***** INPUT MATERIAL *****
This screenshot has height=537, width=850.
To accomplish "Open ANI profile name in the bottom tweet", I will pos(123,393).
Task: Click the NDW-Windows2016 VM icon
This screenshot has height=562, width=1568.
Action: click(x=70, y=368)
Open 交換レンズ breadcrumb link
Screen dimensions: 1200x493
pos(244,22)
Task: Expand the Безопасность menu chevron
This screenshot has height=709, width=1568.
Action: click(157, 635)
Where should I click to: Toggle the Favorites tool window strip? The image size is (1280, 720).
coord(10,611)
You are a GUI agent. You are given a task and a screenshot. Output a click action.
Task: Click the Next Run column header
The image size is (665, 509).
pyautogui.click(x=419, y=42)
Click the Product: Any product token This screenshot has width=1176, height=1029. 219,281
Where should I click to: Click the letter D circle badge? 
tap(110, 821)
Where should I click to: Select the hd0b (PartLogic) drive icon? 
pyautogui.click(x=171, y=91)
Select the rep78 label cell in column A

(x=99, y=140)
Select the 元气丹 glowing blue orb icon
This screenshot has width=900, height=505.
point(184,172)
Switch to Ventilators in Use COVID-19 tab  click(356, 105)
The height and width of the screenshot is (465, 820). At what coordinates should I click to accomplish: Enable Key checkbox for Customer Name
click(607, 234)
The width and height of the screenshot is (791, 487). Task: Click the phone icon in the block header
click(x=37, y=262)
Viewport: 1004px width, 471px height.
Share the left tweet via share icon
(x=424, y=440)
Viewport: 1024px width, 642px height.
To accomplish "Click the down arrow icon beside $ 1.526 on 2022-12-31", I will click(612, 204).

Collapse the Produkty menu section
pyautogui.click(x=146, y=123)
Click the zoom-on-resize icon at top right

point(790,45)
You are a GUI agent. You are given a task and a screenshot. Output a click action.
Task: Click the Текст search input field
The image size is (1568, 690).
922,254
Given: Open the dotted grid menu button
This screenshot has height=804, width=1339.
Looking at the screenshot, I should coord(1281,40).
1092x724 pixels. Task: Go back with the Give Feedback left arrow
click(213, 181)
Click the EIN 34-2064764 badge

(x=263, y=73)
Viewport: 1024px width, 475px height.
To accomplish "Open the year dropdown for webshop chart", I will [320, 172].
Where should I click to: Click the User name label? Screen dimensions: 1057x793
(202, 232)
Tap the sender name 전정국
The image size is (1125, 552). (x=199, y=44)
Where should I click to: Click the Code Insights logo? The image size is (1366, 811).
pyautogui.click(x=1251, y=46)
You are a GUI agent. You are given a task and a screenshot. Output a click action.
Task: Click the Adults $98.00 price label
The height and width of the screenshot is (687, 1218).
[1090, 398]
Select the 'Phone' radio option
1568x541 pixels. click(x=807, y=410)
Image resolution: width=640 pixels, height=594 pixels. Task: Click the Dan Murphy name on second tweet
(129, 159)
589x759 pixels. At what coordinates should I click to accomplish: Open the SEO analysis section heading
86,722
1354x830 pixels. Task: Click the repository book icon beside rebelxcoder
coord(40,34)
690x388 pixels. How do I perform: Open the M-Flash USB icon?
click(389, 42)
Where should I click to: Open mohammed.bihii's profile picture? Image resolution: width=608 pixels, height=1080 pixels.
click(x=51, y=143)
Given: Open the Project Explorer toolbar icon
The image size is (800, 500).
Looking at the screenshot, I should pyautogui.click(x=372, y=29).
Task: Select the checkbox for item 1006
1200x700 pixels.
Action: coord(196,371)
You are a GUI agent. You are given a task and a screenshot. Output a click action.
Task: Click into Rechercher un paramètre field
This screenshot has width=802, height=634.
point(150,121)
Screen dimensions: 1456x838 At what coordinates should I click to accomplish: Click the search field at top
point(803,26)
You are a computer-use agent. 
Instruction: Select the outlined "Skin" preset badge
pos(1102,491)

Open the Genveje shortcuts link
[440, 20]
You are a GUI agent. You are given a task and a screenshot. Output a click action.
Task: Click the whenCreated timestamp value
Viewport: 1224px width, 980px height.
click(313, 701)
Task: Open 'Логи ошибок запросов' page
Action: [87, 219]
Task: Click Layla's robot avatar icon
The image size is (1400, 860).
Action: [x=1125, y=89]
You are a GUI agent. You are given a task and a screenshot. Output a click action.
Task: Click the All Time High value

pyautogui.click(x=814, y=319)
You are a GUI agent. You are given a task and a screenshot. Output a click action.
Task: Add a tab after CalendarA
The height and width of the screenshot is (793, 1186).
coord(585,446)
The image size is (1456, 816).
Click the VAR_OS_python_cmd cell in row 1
*****
[WORK ORDER]:
Across the records above, show each line containing the word "will".

[SOLUTION TO THIS EXERCISE]:
To accomplish "Open ANI profile name in the bottom tweet", I will pos(123,393).
To accomplish "Click the down arrow icon beside $ 1.526 on 2022-12-31", I will click(612, 204).
To accomplish "Open the year dropdown for webshop chart", I will [320, 172].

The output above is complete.